**Directions**
Extract every line of the records below that contains the string "Open", and copy each one. Matching is case-sensitive.

* Begin *

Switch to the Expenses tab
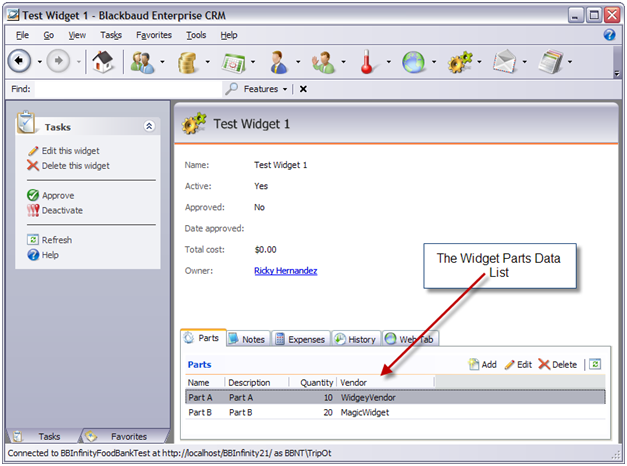 tap(300, 339)
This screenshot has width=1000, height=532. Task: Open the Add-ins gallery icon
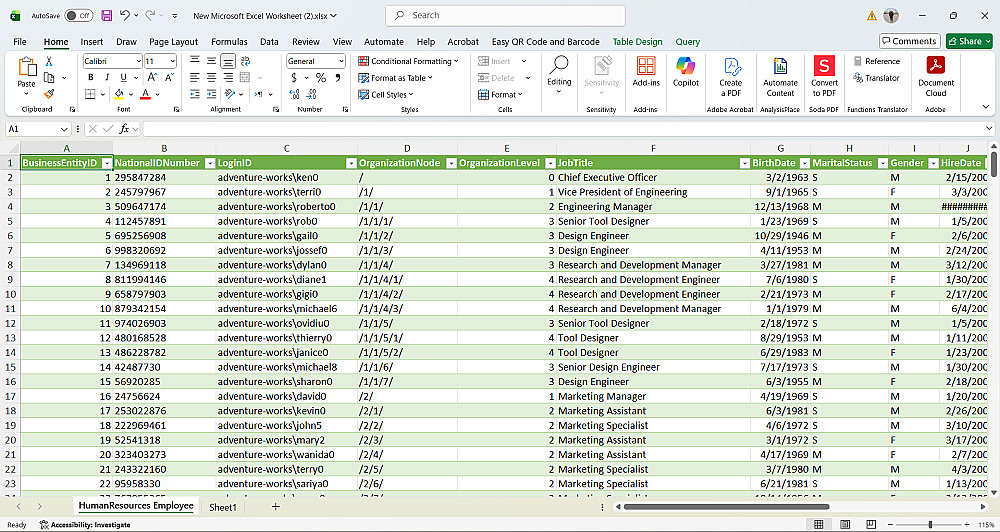point(646,71)
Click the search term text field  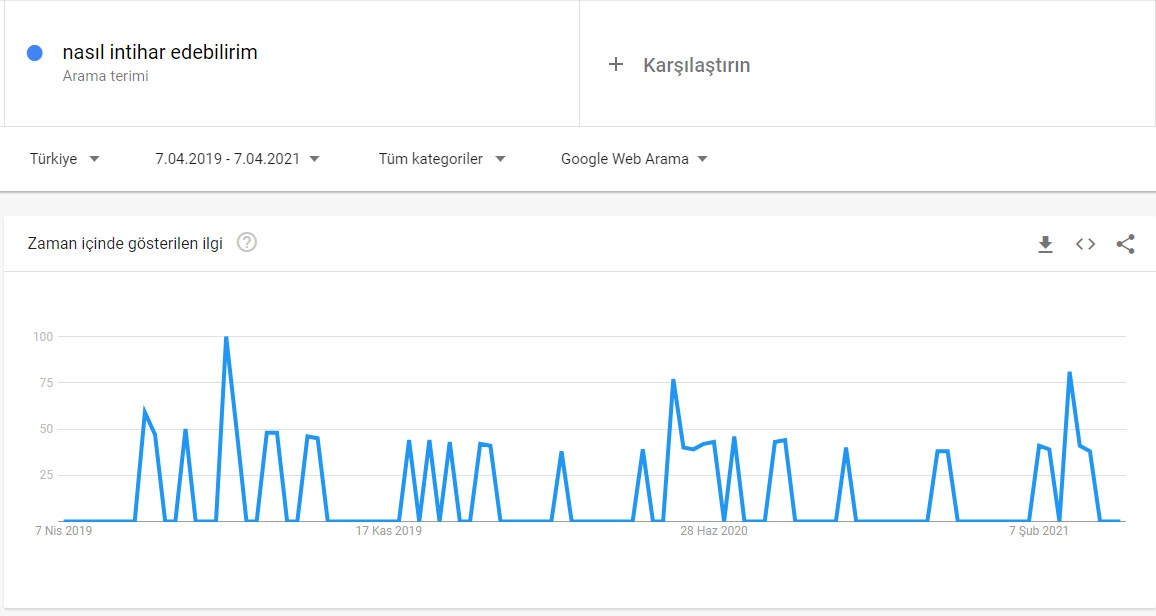coord(160,53)
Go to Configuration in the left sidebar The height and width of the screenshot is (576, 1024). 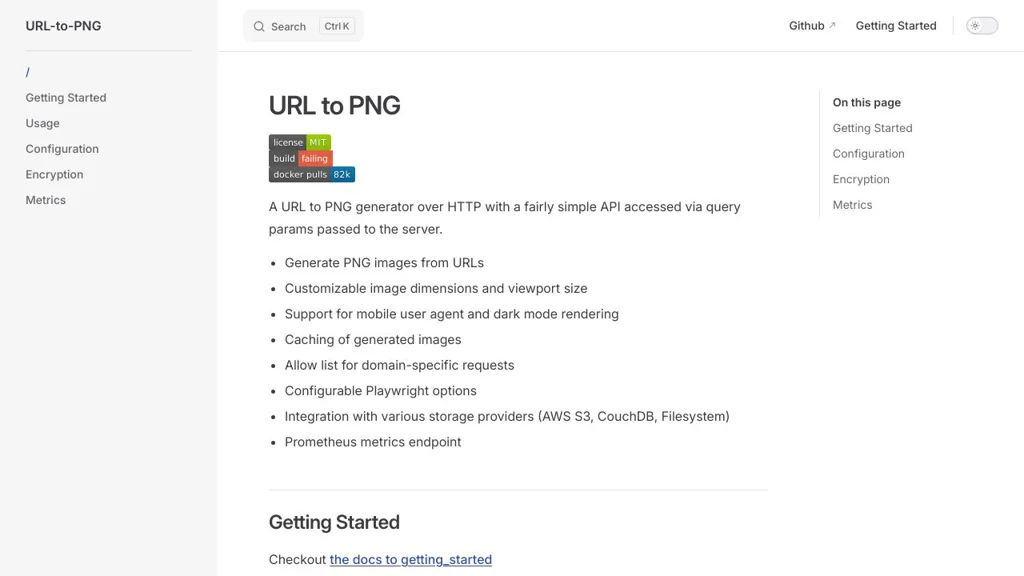coord(62,149)
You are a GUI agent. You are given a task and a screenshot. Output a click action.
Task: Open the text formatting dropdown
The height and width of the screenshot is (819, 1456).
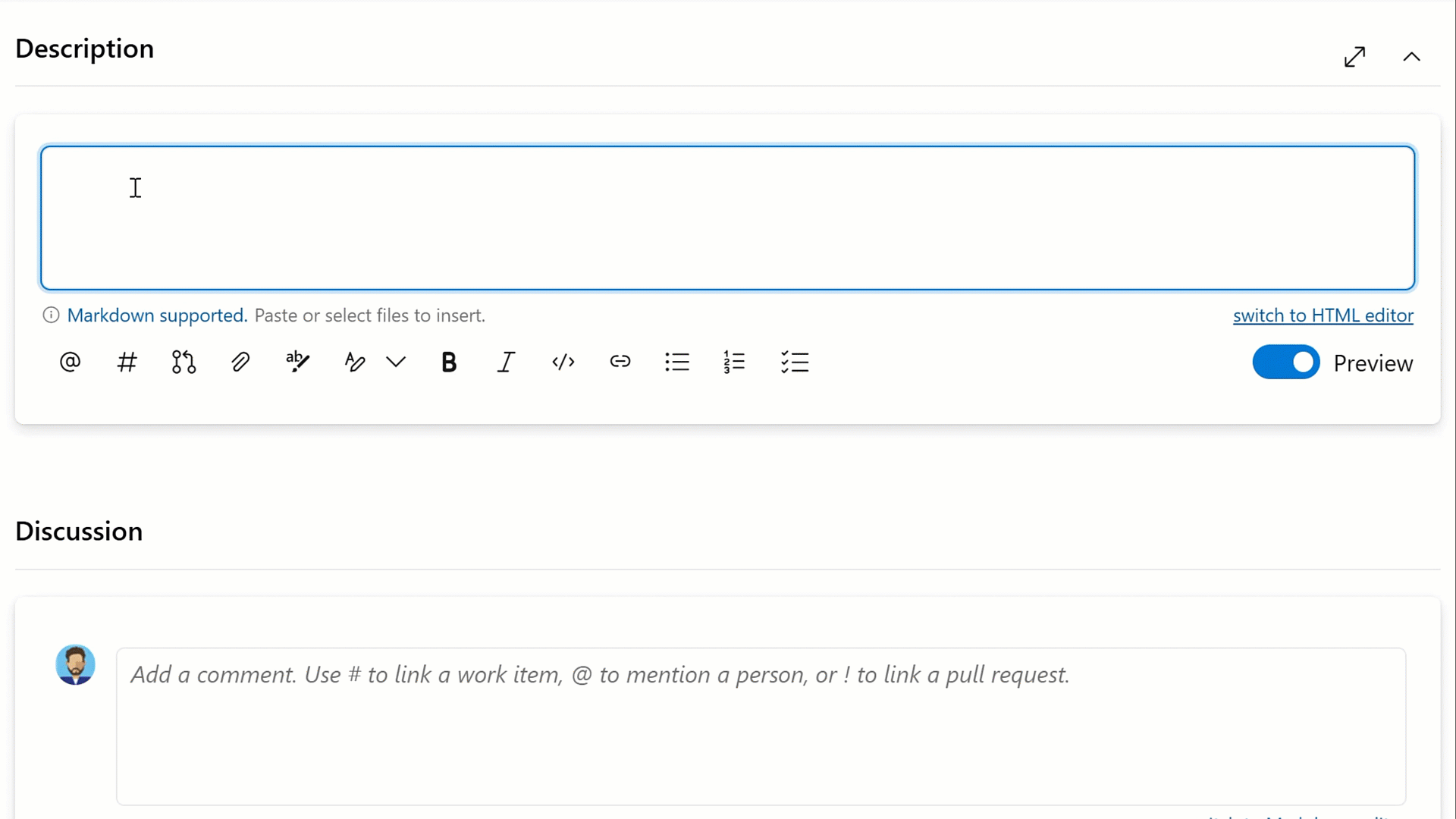point(395,362)
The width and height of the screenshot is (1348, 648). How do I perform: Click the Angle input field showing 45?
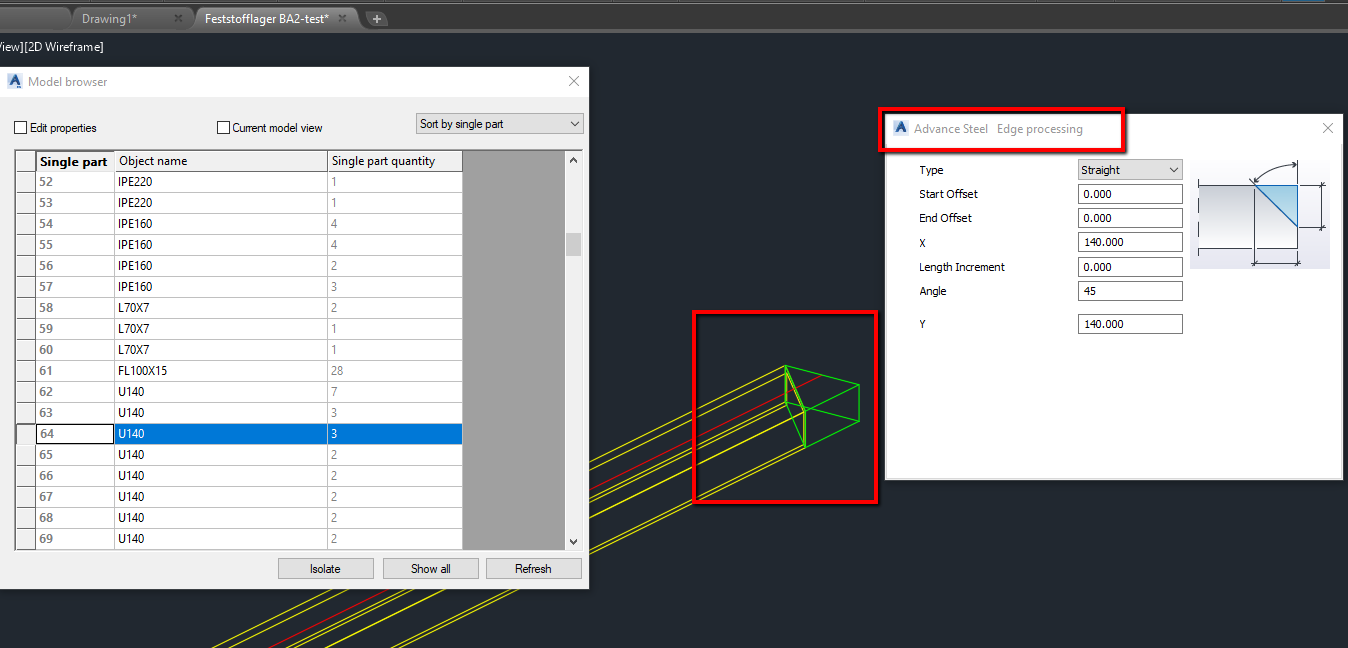(1129, 290)
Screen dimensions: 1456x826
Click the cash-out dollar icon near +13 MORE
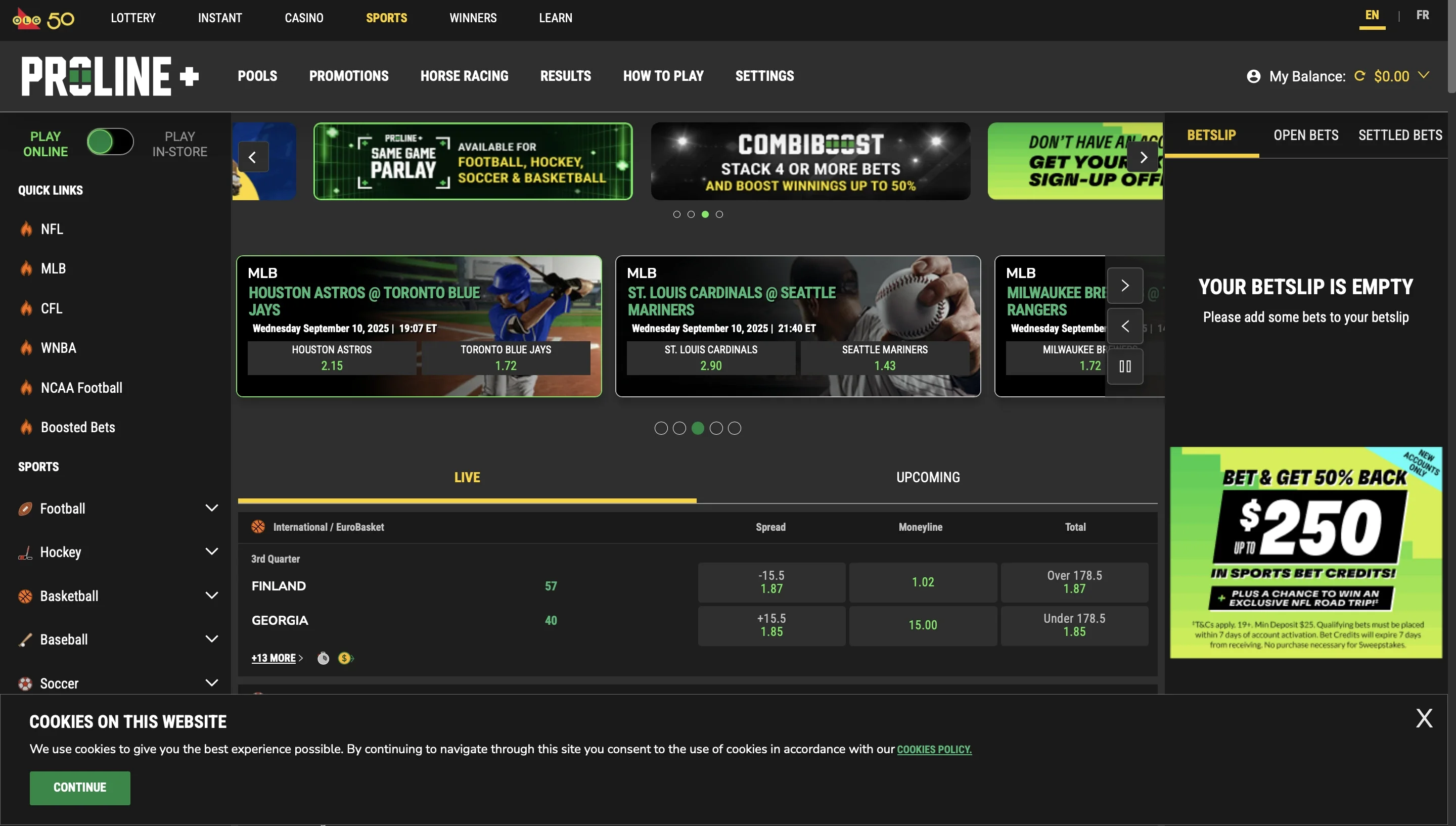point(344,658)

* End *

**Correct output**
This screenshot has width=1000, height=532. Task: Open the Add-ins gallery icon
Task: Open the text formatting dropdown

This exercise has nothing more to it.